At the final performances, visual movement combined with sound to form an intensely powerful experience: a highly kinetic art form of great fluidity, interaction, and expression between all performers, and a heightened sense of anticipation for those in the audience. Indeed, the melding together of the two artistic forms evoked a highly intensified experience, stimulating both the eyes and the ears. As the great composer of ballet scores, Igor Stravinsky, once said, composing for dance was like “hearing the music with one’s eyes”, or participating in “a tour of a building for which [one has] drawn the plans but never explored the result”.

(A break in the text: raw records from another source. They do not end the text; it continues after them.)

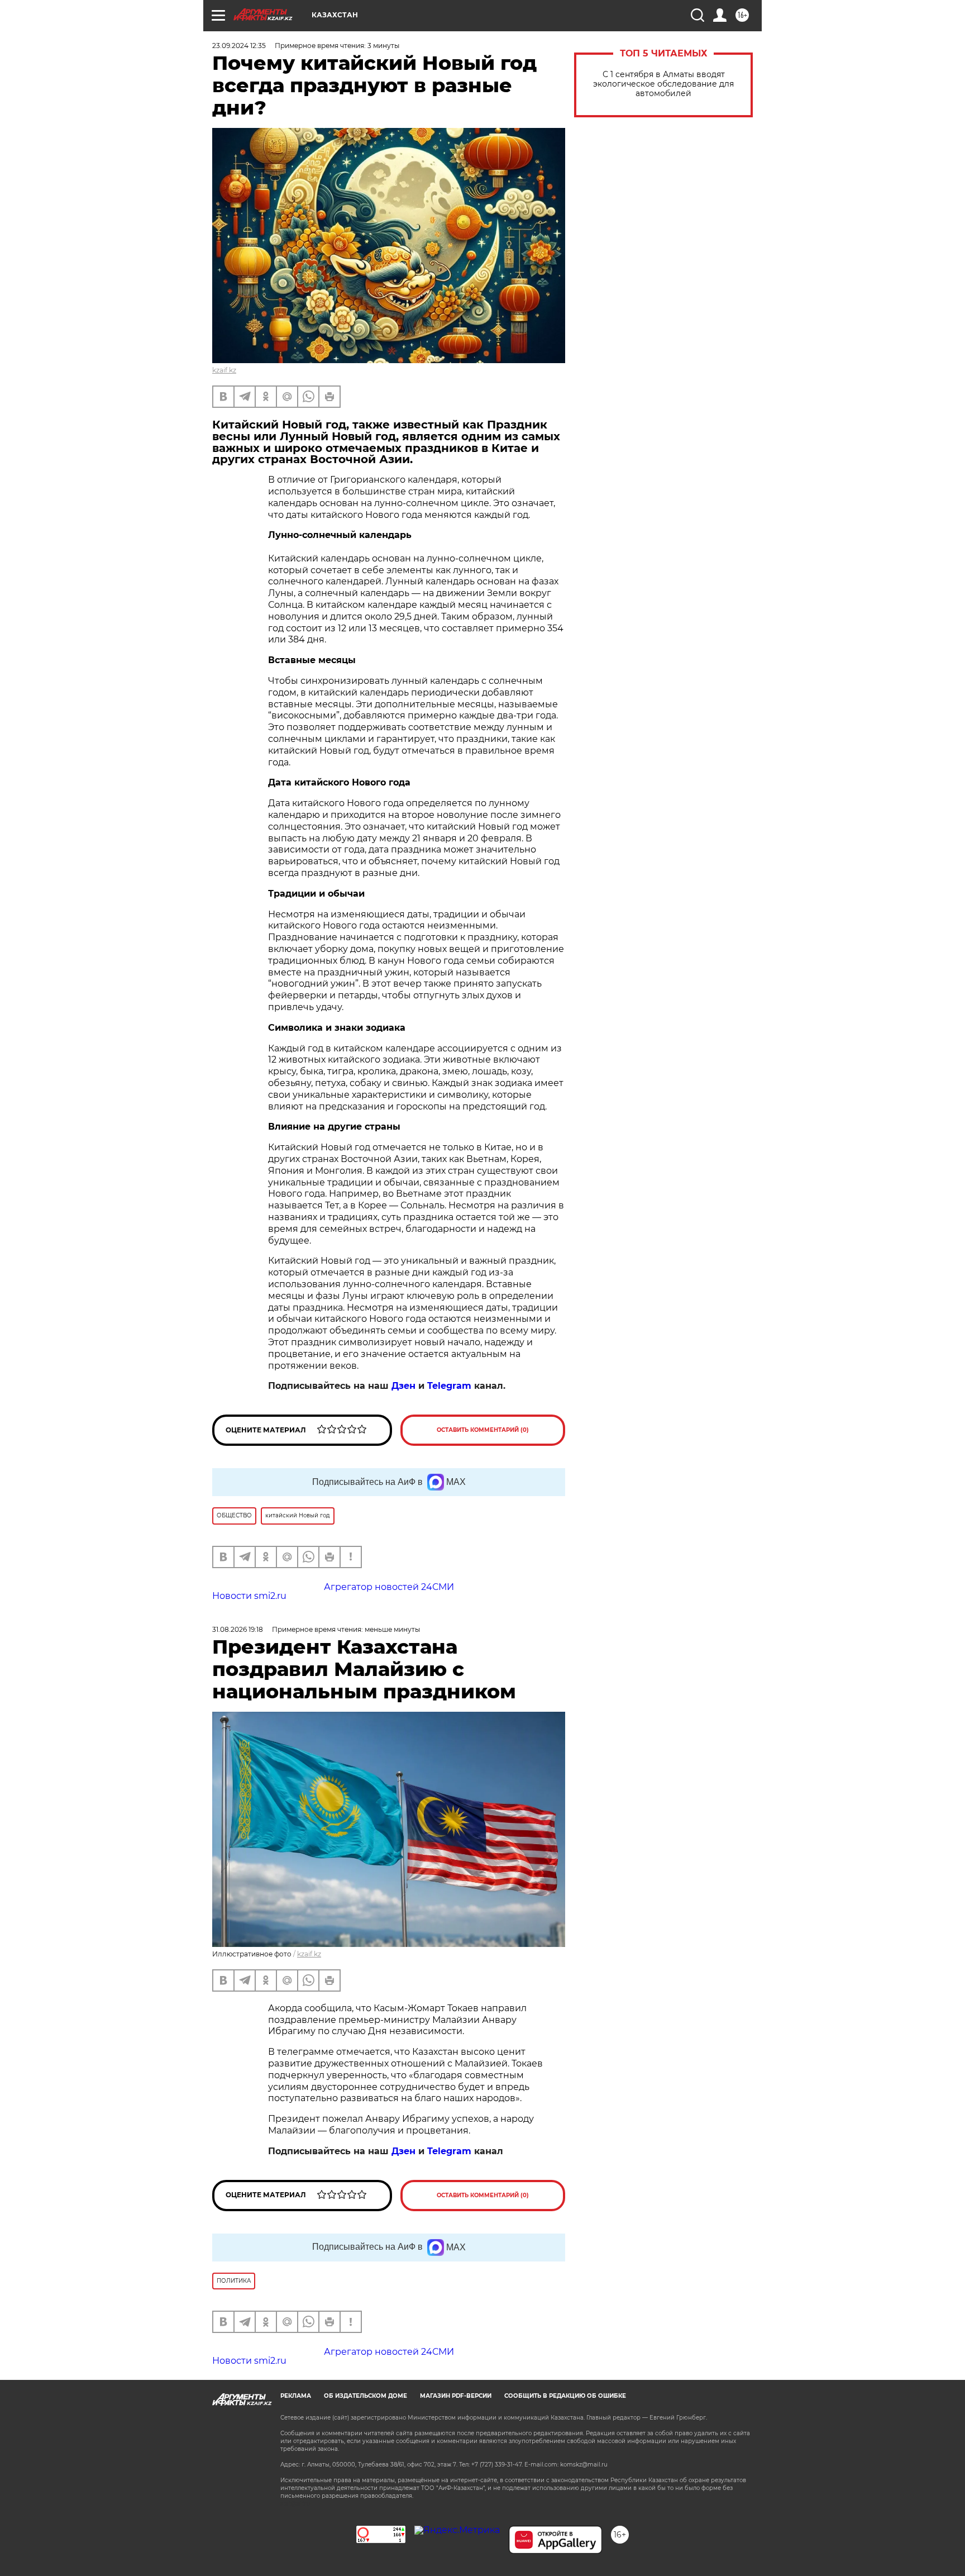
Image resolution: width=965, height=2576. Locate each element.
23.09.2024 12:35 (239, 45)
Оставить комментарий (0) (483, 1430)
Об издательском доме (365, 2395)
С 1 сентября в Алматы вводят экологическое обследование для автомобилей (663, 84)
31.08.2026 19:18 (237, 1629)
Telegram (449, 1385)
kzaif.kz (224, 370)
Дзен (403, 1385)
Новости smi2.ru (249, 1596)
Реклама (295, 2395)
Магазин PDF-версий (455, 2395)
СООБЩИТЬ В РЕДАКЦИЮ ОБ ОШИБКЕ (565, 2395)
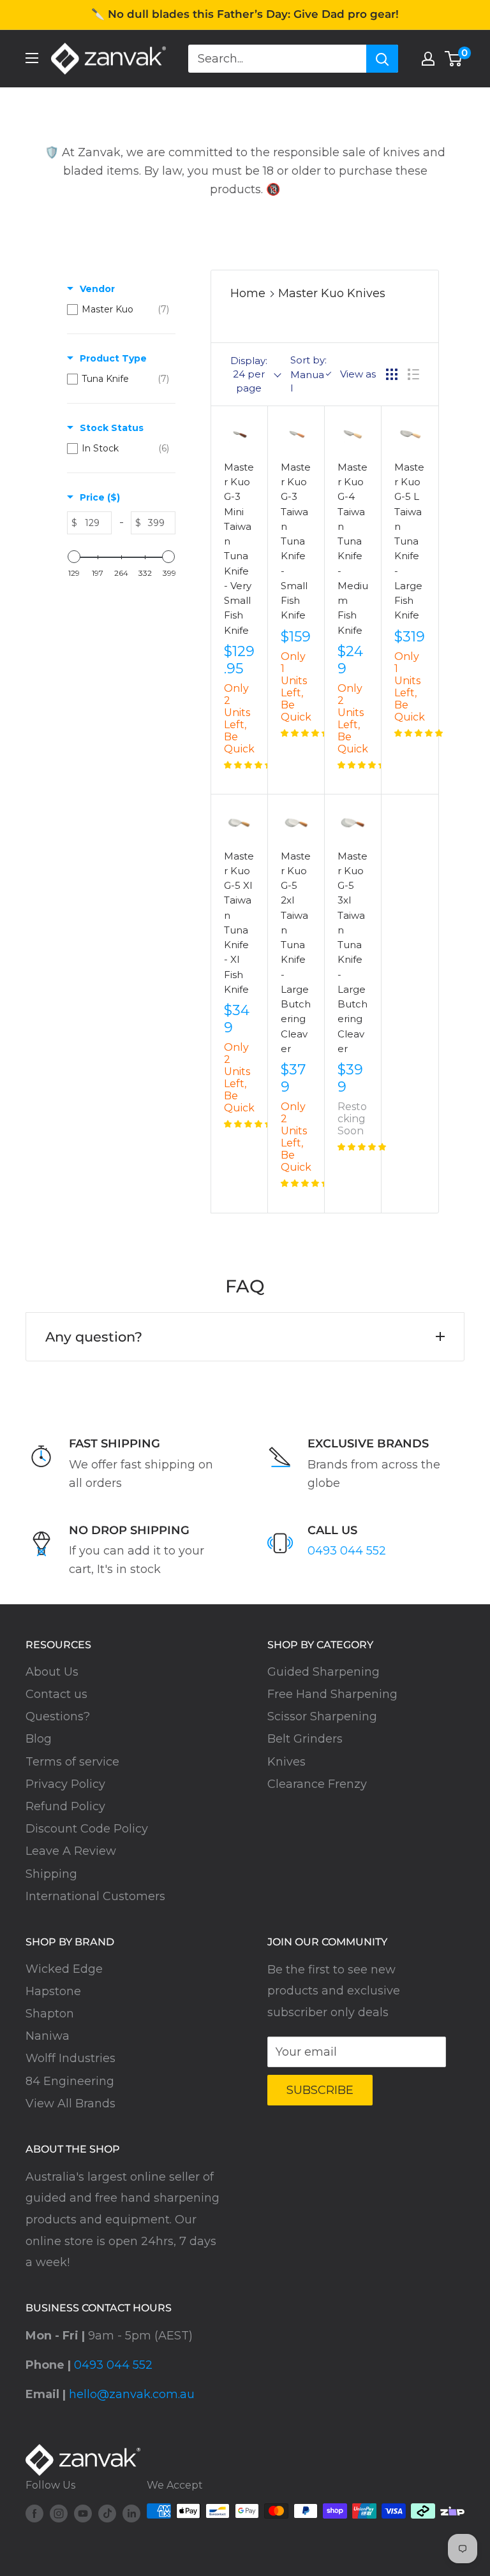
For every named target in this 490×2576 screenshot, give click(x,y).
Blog (39, 1739)
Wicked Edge (64, 1969)
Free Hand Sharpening (332, 1694)
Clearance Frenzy (317, 1784)
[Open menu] (32, 58)
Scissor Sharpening (322, 1716)
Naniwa (48, 2036)
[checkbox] (118, 309)
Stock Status (112, 428)
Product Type (113, 358)
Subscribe (319, 2090)
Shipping (51, 1874)
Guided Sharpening (323, 1672)
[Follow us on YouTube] (83, 2512)
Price (100, 497)
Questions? (58, 1716)
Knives (286, 1762)
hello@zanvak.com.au (132, 2394)
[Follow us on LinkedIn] (131, 2512)
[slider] (74, 556)
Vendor (97, 289)
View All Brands (70, 2104)
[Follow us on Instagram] (59, 2512)
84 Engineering (70, 2081)
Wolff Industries (70, 2058)
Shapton (50, 2014)
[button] (248, 765)
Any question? (93, 1337)
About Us (52, 1672)
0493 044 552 (347, 1551)
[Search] (382, 59)
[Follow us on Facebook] (34, 2512)
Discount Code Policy (87, 1829)
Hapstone (53, 1991)
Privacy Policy (65, 1784)
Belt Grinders (305, 1739)
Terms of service (72, 1762)
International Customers (95, 1896)
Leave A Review (71, 1851)
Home (247, 293)
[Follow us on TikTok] (107, 2512)
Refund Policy (65, 1806)
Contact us (56, 1694)
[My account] (428, 59)
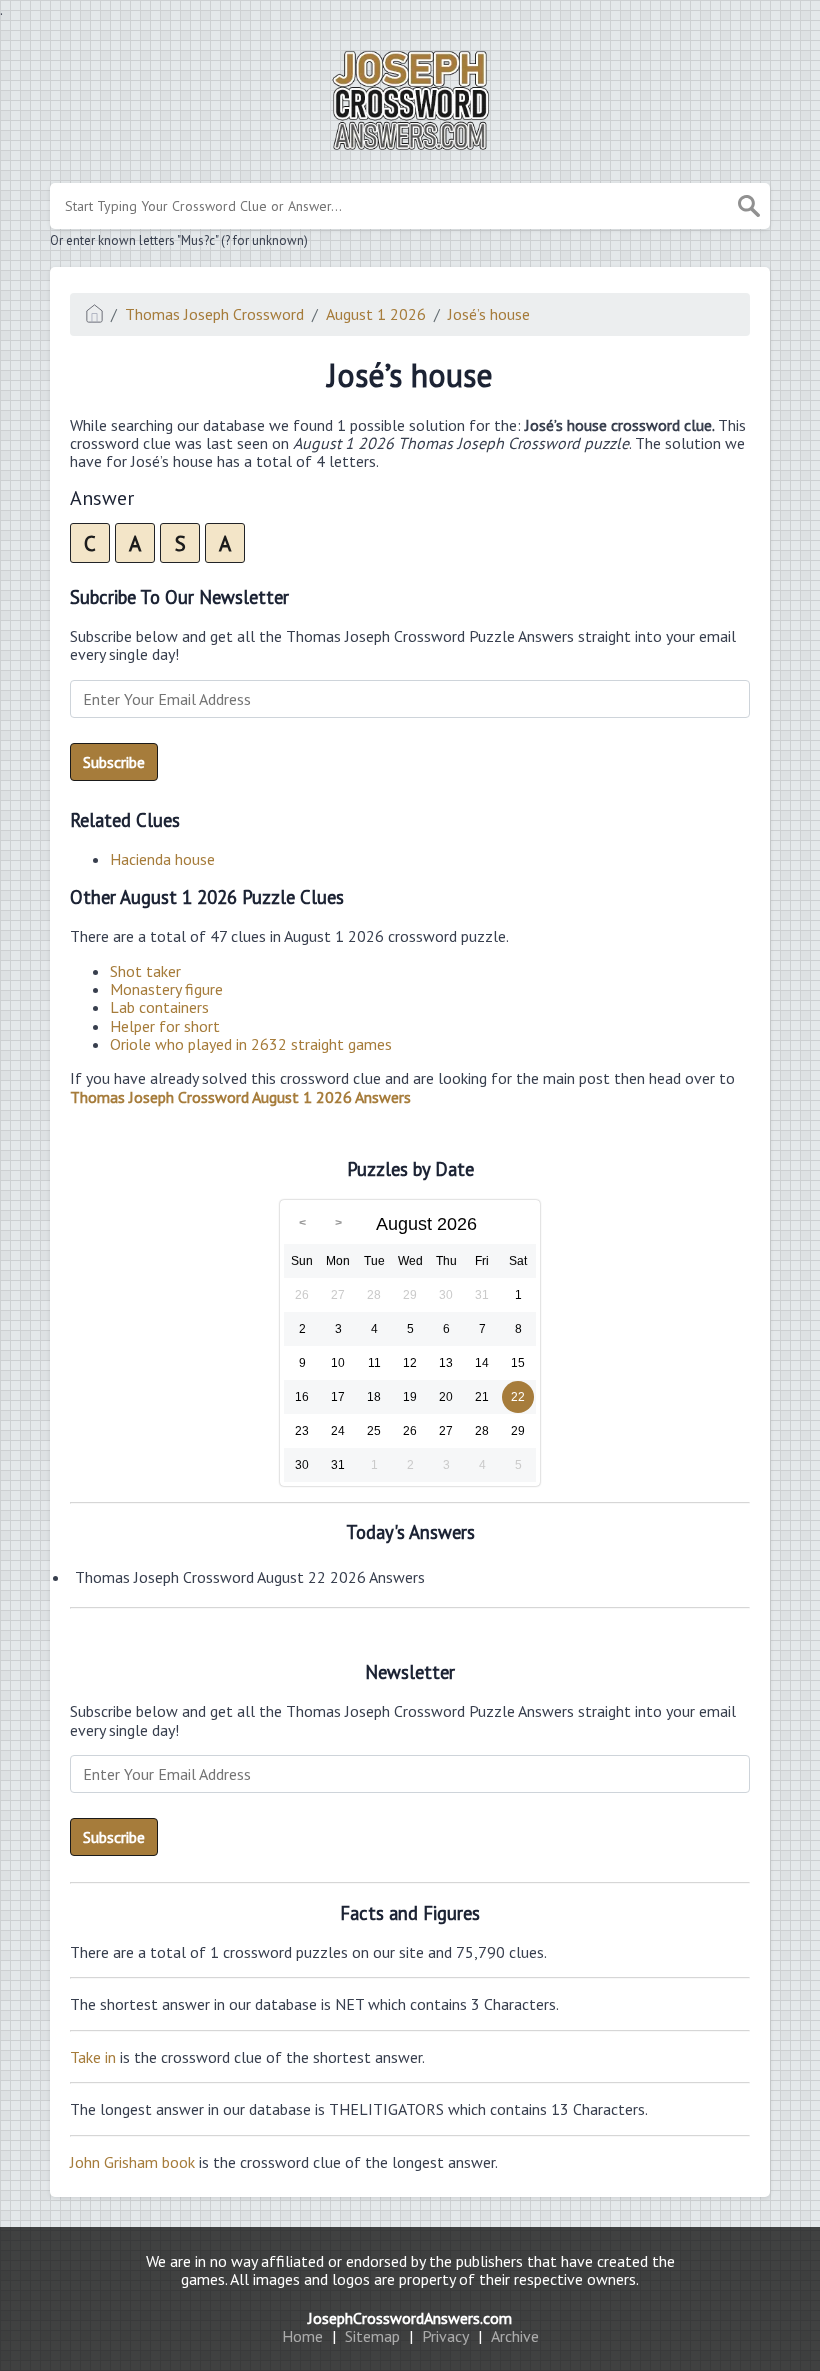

For Janczewski, the experience was an exciting foray into the improvisatory process – an “unknown journey” that broadened both his and the company’s artistic horizons. For Fried, the visual elements of improvising with dance were “unique and mind blowing”; he now considers how his music might be visualized. But most importantly, together they were able to achieve an experience greater than their individual contributions. At the beginning of this collaboration, Fried sought “To achieve beauty wonder tension release surprise emotion etc. – that is theater.” At the end, that is truly what they achieved.